Il progetto prevede la collaborazione fattiva del mondo agricolo, al quale verrà riservato un contributo specifico nel caso adotteranno la scelta di seminare entro il 31 marzo colture  a perdere che saranno: sorgo, miglio, panico, frumento e girasole, impegnandosi oltretutto ad evitare il diserbo per tutto il periodo dell’intervento.

Gli agricoltori che intendono aderire dovranno scaricare il modulo di adesione dal sito web dell’ATC Unico di Brescia  http://www.atc-brescia.it/ entro e non oltre il 28 febbraio.

Il contributo a loro riservato per l’intervento varia dai 1400 euro per ettaro fino a 3000 euro per ettaro in base alla durata scelta per l’intervento stesso.

Nel progetto di riqualificazione ambientale, per migliorare l’habitat a beneficio di tutti, quindi non solo dei cacciatori, e per meglio preservare la selvaggina, è previsto anche il ripristino di alcuni terrazzamenti e la pulizia dei sentieri, ma anche il recupero delle pozze e allagamenti temporanei.

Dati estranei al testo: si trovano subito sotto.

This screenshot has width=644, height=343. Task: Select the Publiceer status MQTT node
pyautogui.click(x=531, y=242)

E’ previsto anche un contributo per la semina di erba medica  senza strisce oppure alternata con strisce ( solo nelle ZRC o ZRA di pianura)

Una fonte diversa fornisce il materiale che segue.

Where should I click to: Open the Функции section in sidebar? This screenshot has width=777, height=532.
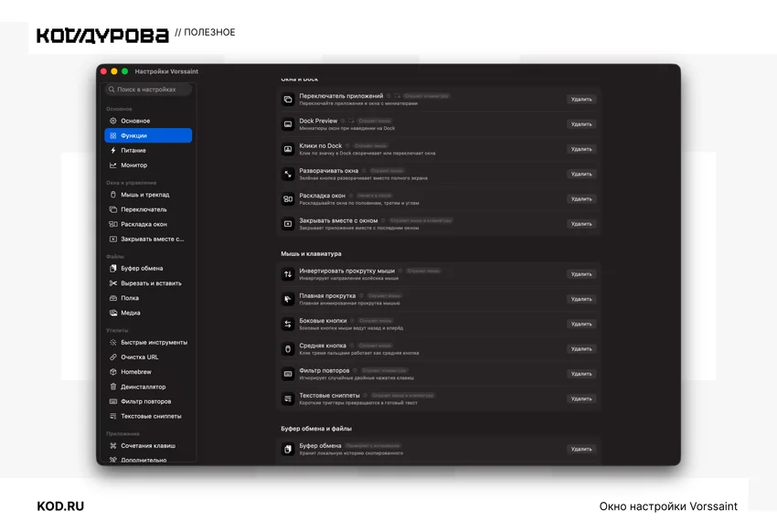tap(148, 135)
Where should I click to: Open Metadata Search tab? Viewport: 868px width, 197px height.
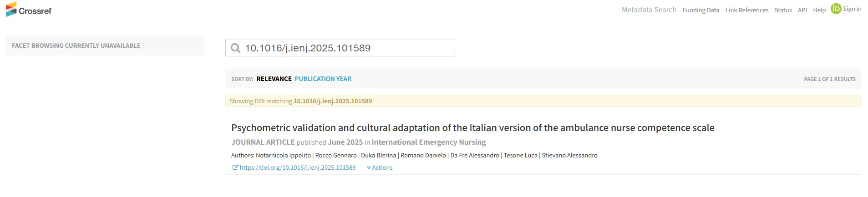click(x=649, y=10)
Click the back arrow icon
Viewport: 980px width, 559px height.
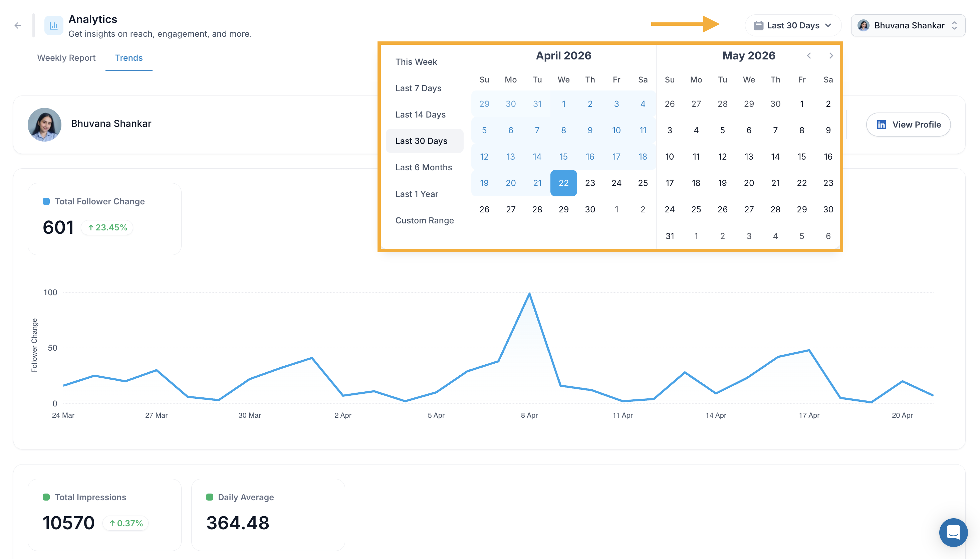pos(18,26)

Per quanto riguarda ZRA, ZRC  ma soprattutto Terreno Libero  è previsto un contributo di 600 euro per ettaro per chi intenda mantenere le stoppie dopo la trebbiatura di frumento, orzo, colza e girasole.

 

Il valore di questo progetto .

Sappiamo bene che la provincia di Bresca è marcata da una elevata pressione venatoria e che le aree a disposizione per cacciare sono sempre meno. Le colture intensive, l’inquinamento atmosferico, la siccità di questi periodi – oltre che qualche triste fatto di bracconaggio -mettono costantemente a dura prova la presenza e la salvaguardia della selvaggina stanziale ma anche quella migratoria, che scarseggia sempre più per la mancanza di terreni ideali e di cibo. Questo costringe l’ATC Unico a farsi carico di un elevato esborso economico per l’acquisto di selvaggina dall’estero pagandola a caro prezzo. Basti pensare che il costo di una lepre è di circa 200 euro …alla pari di due vitelli.  Il periodo delle catture delle lepri si è chiuso si è chiuso in positivo  con un dato in lieve incremento rispetto al passato ( 520 lepri catturate e redistribuite sul territorio),  ma ovviamente siamo molto lontani da quello che rappresenta la richiesta annuale che è di circa 22000/ 2500 lepri.

Quello che l’ATC Unico di Brescia sta proponendo, come ci ha chiaramente spiegato il presidente Oscar Lombardi,  è un piano a lungo termine di miglioramenti ambientali veramente innovativo, che guarda al futuro, e che prevede altre situazioni che si possono direttamente scaricare dal sito dell’ATC di Brescia.   Un progetto importante che se compreso da tutti, cacciatori e agricoltori, già dal prossimo anno potrà dare risultati positivi, come ad esempio, per molti dubbiosi (con il senno del poi) ha dato l’istituzione dei 3 giorni fissi ad inizio stagione dove per due settimane si è potuto cacciare fino a mezzogiorni. Tutta una serie d’innovazioni a favore della fauna dell’ambiente che questo nuovo Comitato di Gestione bresciano intende percorrere.